Jeanne Gang’s proposal to build a tower above Prentice hospital is an original idea, which isn’t to say it’s a good one yet or can’t be reworked into a good one. Bertrand Goldberg’s design makes upward expansion easy. The core of the building can support a much taller building than it does today. Gang drew up a 31-story tower springing from it. It’s a quick sketch and not a finished proposal, so a detailed evaluation isn’t possible. The initial renderings, however, look jarring and awful. The distinct shapes of Goldberg’s cantilevered cloverleafs are overwhelmed by the mass of the addition. The original building looks like a mistake, as if someone pulled the building up from its foundations and exposed an odd structural underpinning. Already straining to stand out from the towers of Northwestern’s hospital campus all around it, Goldberg’s cloverleaf appears even more lost in the glass.
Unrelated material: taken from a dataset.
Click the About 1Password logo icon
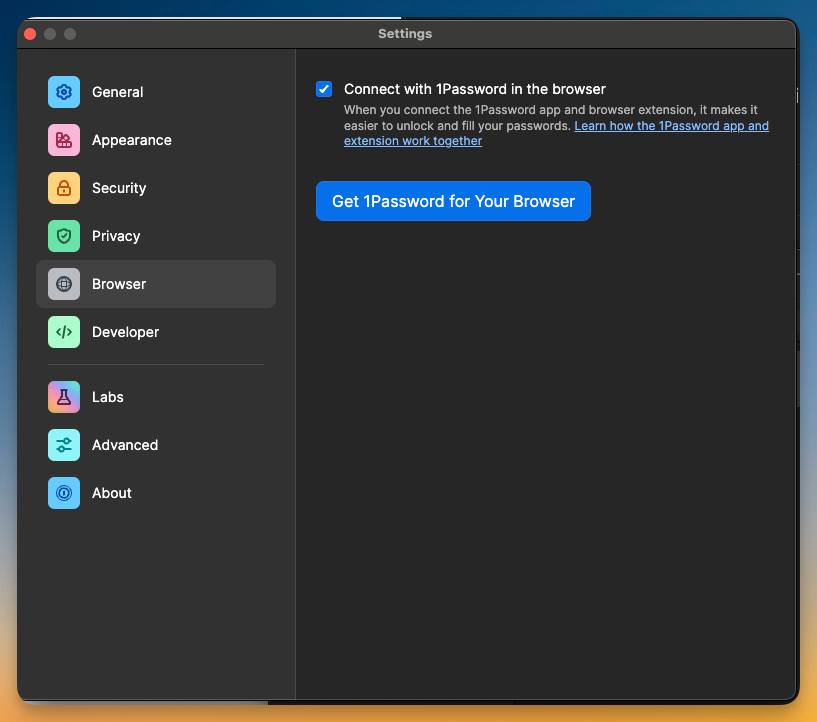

It’s certain that Gang can improve the design. She’s a tactile architect greatly sensitive to materials. Surely she can devise a better interaction with Goldberg’s cement forms. Her design’s main value in its current state is as a concept: a way out of the impasse between preservationists who want to preserve the building and Northwestern University, which wants to demolish it to make way for a research lab. An architect of Gang’s stature buys time–for the mayor to delay his final decision and for preservationists to present a viable plan to preserve the original hospital. It provides cover for the Streeterville alderman to continue to block the demolition.
Most of all, if Gang’s design is ultimately built, the success gives credence to a set of preservationist arguments with implications beyond a Prentice: that late Modernism is no longer the architectural equivalent of go go boots and that hospital design can take another form besides big box institutionalism. If Prentice goes down, then any building from that era will remain imperiled.